Machine Learning - driven insights for predicting the impact of nanoparticles on the functionality of biomolecules, Illustrated by the case of DNA Damage-Inducible Transcript 3 (CHOP) inhibitors
Abstract
This study introduces a pioneering machine learning (ML)-based approach for predicting the impact of nanoparticle (NP) carriers on the functionality of attached small biomolecules. It was hypothesised that NP interactions induce measurable perturbations in the atomic environment of the small biomolecules, which are reliably captured by chemical shifts in 13C and 1H NMR spectroscopy. Ten datasets were generated by combining 13C, 1H NMR spectroscopy data, derived from SMILES notations and molecular features provided by PubChem. The resulting datasets were used to train predictive models via traditional ML algorithms (Scikit-learn) and Deep Neural Network DNN (PyTorch).
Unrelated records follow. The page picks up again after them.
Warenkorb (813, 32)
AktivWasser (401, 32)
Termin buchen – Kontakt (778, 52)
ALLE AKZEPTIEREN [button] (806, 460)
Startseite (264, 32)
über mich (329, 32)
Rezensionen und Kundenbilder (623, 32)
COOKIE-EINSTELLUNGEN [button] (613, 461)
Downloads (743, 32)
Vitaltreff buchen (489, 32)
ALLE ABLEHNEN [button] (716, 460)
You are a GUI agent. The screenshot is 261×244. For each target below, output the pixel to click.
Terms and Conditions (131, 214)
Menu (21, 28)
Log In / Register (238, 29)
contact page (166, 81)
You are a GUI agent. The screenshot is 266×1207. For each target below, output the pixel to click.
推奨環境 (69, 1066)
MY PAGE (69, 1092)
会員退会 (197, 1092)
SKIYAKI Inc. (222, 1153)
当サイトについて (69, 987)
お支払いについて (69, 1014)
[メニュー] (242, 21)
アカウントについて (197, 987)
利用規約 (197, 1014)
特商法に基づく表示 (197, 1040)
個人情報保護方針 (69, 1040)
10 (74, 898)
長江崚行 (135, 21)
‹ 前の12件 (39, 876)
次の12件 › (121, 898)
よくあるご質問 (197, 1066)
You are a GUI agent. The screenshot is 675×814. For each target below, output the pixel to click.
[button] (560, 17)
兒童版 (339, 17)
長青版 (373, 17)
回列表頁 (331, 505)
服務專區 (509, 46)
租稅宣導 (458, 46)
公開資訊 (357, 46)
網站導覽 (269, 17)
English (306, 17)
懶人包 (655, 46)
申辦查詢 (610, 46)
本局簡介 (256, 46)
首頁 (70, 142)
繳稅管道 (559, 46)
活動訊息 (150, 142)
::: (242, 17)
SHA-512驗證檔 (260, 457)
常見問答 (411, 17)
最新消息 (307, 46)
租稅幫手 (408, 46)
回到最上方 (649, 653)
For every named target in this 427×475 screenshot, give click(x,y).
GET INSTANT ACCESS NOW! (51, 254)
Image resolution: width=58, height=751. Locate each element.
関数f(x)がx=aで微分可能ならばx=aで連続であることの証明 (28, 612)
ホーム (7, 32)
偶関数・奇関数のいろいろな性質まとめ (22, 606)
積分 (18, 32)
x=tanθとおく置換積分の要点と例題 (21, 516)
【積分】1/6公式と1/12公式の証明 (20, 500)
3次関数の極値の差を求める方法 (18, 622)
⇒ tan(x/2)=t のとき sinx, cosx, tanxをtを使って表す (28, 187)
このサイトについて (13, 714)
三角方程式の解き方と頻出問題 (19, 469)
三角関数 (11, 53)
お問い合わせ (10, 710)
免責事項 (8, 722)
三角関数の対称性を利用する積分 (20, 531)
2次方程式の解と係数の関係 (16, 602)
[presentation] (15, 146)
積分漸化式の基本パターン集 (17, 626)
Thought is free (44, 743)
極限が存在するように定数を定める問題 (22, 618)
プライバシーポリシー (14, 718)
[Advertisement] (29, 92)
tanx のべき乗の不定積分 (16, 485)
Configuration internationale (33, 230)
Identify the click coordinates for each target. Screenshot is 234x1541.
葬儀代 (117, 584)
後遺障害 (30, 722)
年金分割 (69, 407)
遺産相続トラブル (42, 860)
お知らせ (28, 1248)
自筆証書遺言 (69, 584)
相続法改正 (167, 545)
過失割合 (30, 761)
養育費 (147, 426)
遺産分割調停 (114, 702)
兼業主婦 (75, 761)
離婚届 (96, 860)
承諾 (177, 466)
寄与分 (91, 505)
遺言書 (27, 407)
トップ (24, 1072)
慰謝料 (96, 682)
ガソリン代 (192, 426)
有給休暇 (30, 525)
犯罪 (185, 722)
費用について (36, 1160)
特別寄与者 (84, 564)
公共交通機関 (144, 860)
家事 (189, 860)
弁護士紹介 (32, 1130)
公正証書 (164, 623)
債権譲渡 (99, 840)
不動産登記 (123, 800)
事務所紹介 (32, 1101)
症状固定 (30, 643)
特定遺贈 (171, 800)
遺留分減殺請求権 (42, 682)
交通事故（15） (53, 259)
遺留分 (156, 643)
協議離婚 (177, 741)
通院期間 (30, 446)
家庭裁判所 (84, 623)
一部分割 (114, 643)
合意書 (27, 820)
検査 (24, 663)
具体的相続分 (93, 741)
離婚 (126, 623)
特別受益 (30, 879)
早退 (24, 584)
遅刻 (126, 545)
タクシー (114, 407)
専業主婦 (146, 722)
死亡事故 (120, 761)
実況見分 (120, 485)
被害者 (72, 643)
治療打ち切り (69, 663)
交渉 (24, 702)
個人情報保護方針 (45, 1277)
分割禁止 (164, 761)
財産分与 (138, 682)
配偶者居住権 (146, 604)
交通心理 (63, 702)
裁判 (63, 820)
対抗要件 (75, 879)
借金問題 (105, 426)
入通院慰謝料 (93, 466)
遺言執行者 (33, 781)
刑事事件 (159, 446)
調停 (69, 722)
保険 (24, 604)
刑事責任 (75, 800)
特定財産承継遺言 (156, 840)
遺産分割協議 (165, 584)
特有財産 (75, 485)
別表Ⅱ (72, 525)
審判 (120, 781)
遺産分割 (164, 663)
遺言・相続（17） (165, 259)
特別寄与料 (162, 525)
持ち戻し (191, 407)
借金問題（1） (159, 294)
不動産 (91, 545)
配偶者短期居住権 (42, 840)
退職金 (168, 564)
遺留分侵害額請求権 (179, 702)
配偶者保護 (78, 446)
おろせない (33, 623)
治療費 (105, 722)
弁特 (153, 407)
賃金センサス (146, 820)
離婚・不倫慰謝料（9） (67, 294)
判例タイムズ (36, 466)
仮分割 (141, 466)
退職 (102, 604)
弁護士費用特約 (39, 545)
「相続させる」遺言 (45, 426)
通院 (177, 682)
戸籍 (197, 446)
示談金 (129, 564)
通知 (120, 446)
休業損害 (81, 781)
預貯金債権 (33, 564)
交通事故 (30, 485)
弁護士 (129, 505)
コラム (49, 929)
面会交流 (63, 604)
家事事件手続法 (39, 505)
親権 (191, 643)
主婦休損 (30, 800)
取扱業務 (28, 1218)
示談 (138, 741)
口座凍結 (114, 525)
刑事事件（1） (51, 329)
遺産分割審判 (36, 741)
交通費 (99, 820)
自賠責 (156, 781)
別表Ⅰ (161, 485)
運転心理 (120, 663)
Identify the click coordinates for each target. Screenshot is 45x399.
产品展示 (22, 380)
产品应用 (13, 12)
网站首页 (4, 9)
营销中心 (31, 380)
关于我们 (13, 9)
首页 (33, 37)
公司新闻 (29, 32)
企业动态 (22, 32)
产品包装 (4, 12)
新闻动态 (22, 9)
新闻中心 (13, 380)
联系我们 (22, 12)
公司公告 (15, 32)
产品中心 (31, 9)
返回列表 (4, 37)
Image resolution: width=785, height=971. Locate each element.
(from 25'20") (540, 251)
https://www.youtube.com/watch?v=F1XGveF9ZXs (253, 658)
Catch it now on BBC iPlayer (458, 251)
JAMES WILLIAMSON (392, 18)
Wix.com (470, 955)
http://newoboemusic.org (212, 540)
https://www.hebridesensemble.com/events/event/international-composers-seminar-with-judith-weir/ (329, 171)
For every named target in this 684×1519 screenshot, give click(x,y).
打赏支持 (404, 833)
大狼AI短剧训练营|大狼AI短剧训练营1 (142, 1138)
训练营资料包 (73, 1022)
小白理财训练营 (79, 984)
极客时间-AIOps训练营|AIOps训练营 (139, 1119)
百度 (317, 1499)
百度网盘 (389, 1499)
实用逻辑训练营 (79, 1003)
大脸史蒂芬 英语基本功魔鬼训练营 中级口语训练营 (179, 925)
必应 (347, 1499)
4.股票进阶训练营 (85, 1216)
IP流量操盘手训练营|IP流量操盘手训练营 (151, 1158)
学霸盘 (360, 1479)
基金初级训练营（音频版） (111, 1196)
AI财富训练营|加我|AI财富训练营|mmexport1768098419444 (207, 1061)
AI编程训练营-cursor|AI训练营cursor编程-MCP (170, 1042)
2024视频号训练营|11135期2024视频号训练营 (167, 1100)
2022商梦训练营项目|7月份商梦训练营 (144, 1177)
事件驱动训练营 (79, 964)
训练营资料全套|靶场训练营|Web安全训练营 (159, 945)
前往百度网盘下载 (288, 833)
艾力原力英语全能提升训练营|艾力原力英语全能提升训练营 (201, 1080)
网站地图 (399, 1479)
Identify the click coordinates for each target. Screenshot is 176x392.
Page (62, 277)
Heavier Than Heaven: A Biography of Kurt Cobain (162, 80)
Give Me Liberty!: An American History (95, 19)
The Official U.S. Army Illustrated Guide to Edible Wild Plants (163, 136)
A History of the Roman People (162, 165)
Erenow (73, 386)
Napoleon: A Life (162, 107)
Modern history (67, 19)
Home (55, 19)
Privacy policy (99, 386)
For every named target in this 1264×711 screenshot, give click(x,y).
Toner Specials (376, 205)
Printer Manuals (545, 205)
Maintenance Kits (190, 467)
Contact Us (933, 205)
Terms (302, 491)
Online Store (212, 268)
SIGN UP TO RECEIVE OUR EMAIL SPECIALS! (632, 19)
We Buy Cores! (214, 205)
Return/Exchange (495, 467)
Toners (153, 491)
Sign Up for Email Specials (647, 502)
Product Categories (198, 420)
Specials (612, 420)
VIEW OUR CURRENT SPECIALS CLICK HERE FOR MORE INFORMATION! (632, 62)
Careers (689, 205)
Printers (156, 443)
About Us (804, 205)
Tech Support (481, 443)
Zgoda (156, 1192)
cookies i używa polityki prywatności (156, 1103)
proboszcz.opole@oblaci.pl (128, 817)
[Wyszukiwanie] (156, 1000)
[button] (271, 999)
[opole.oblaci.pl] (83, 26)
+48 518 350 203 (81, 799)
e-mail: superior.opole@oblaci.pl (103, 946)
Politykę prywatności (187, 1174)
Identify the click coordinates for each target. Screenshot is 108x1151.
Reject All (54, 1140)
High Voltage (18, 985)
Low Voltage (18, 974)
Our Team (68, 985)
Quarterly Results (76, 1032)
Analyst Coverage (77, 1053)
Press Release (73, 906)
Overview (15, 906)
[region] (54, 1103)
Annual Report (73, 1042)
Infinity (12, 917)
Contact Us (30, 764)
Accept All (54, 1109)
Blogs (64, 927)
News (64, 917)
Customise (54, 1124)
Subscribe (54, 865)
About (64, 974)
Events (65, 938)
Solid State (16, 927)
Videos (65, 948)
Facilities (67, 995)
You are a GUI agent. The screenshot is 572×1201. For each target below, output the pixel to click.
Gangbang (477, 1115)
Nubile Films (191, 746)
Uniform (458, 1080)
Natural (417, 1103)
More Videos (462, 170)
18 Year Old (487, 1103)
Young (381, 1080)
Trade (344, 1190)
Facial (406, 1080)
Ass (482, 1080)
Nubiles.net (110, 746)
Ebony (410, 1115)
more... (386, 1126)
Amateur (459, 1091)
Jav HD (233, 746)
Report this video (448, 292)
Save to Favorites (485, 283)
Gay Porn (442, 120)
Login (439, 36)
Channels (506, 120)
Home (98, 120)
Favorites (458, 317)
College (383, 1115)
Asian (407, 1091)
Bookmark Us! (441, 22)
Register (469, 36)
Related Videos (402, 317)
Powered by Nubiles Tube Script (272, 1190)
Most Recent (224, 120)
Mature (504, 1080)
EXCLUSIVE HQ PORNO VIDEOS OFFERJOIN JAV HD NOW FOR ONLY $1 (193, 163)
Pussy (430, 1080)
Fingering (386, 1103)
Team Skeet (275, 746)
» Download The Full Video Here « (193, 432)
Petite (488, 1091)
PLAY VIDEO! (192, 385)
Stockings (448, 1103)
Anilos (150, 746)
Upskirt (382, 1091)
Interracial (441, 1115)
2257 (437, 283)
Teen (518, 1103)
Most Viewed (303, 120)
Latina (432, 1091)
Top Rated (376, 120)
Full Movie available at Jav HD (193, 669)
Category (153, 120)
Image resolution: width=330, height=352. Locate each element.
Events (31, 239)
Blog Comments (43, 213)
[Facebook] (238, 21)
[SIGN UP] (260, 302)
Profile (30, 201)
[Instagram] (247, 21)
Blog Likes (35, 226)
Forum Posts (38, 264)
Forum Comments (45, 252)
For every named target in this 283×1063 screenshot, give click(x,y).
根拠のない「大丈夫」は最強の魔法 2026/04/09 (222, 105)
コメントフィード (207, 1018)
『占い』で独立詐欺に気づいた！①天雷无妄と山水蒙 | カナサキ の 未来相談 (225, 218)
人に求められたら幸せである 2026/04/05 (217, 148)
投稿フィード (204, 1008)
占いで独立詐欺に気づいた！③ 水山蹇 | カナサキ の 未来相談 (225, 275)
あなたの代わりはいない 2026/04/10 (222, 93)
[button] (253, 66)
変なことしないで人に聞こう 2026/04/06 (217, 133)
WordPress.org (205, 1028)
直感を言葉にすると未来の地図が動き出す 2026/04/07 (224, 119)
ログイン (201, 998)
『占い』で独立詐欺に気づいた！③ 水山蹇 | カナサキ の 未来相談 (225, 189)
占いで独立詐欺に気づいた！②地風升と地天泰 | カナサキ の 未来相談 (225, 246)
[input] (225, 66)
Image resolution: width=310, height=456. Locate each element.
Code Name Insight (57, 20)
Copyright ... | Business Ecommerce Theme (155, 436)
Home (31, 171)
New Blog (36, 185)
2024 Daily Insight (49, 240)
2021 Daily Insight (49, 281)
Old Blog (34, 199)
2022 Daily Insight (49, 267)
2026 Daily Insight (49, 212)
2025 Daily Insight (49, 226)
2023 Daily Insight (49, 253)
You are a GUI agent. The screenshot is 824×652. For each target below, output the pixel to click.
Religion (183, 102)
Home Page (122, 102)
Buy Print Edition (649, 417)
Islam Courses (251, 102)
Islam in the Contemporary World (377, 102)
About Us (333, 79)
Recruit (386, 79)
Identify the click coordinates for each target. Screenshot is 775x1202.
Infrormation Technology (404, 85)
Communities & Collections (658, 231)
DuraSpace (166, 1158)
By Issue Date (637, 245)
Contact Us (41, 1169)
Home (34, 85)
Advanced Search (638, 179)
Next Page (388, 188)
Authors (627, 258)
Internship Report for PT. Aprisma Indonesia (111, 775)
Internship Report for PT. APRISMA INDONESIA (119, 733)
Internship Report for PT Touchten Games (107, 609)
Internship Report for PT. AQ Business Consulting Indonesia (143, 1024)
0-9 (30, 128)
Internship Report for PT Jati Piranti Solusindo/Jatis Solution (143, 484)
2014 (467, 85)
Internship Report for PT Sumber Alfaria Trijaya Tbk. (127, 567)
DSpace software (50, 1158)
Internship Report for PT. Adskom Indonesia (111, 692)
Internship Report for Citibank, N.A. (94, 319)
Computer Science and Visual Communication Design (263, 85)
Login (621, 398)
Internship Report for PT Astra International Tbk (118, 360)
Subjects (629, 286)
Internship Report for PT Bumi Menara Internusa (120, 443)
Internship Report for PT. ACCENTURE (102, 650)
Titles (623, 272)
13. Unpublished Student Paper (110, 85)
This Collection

The methodology was demonstrated through a quantitative high-throughput screening (qHTS) focused on DNA Damage-Inducible Transcript 3 (CHOP) inhibitors. The optimal ML performance was achieved by the Random Forest Classifier, which was trained on 19,184 samples and tested on 4,000, resulting in 81.1% accuracy, 83.4% precision, 77.7% recall, 80.4% F1-score, 81.1% ROC, and a five-fold cross-validation score of 0.821. Complementing the main study, two computational approaches were developed to enhance CHOP inhibitor prediction. The first identifies the most desirable/undesirable functional groups for CHOP inhibition. The second, a CIDSID ML model, achieved 90.1% accuracy in predicting whether compounds designed for other purposes possess CHOP inhibition potential.